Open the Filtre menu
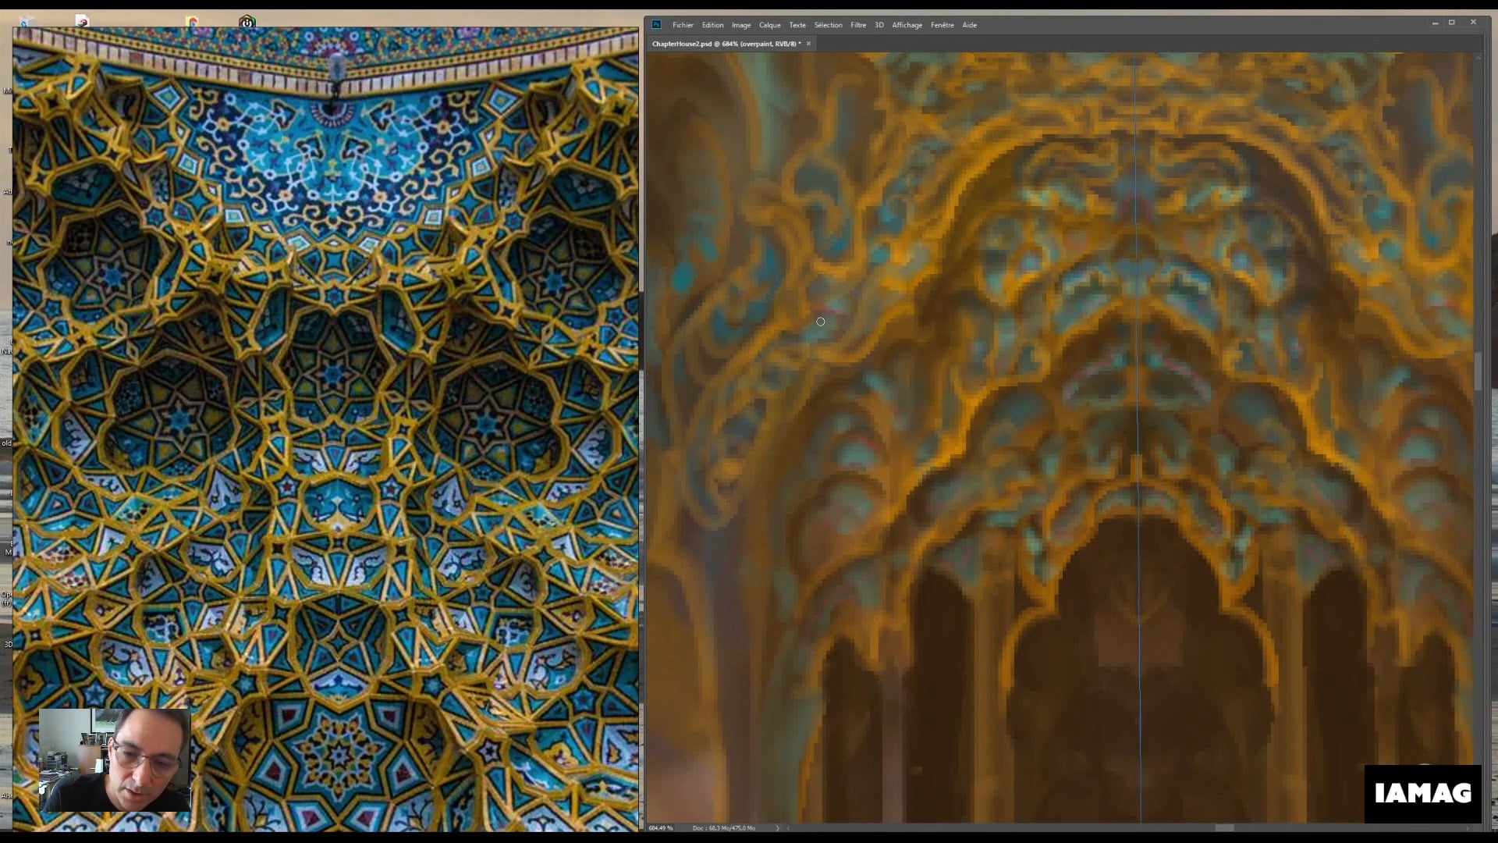Viewport: 1498px width, 843px height. coord(857,25)
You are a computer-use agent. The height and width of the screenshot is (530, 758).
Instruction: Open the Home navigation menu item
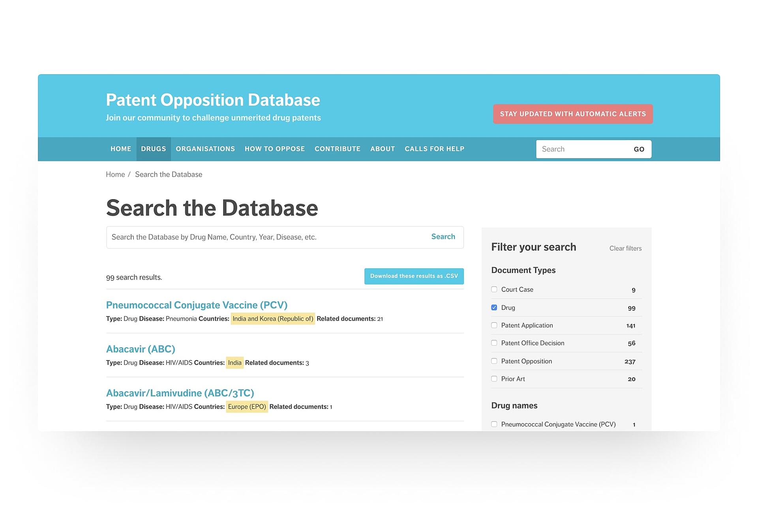pyautogui.click(x=120, y=149)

-- Problem statement --
Although the records contain pictures, restate them word for word with those pictures left out.

-- Reply to the task --
Open the Filtre menu
Viewport: 1498px width, 843px height. coord(857,25)
You are a computer-use agent. The height and width of the screenshot is (530, 758).
Instruction: Open the Home navigation menu item
pyautogui.click(x=120, y=149)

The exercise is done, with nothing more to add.